(Information given)
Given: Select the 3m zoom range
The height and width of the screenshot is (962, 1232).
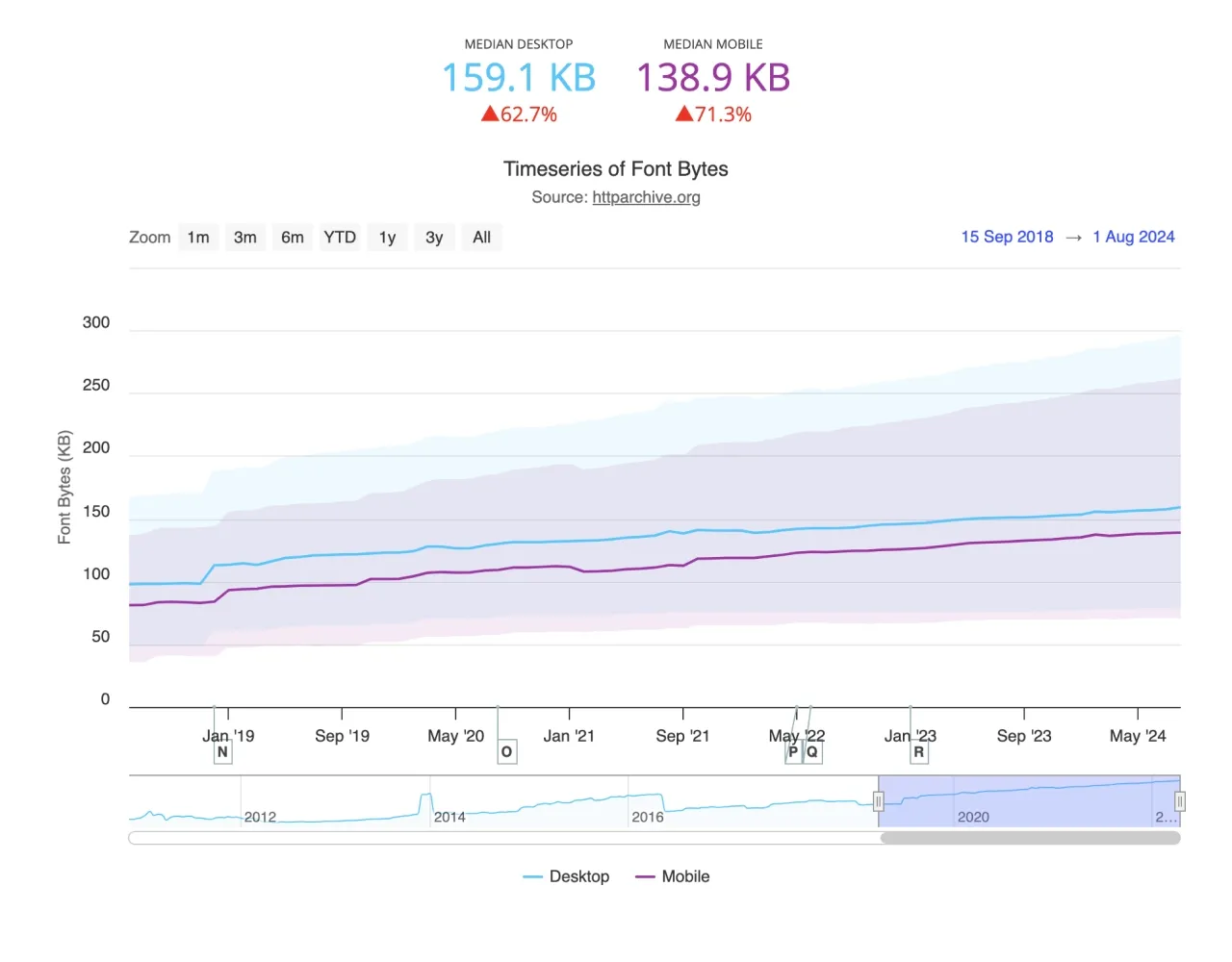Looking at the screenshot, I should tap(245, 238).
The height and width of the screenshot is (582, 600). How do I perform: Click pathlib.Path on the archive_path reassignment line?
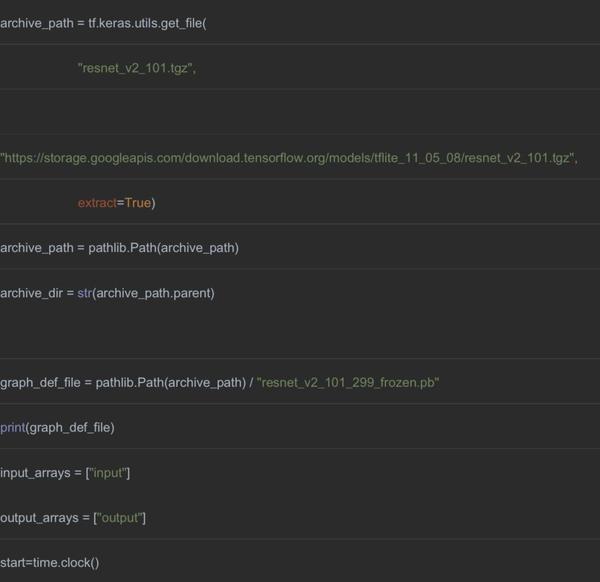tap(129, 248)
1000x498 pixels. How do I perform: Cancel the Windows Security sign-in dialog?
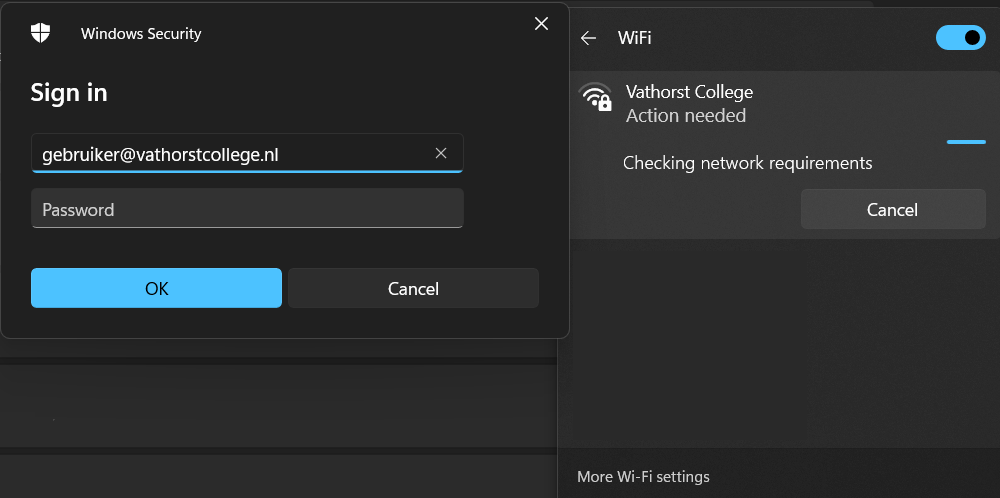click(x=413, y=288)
(End Information given)
What is expected:
Beginning with the line that has "The height and width of the screenshot is (962, 1232).", repeat each remaining line of the data above word for word, keeping pictures out.

Solution to this problem:
The height and width of the screenshot is (962, 1232).
Looking at the screenshot, I should tap(245, 238).
The height and width of the screenshot is (582, 600). How do I perform: Click pathlib.Path on the archive_path reassignment line?
tap(129, 248)
1000x498 pixels. How do I perform: Cancel the Windows Security sign-in dialog?
click(x=413, y=288)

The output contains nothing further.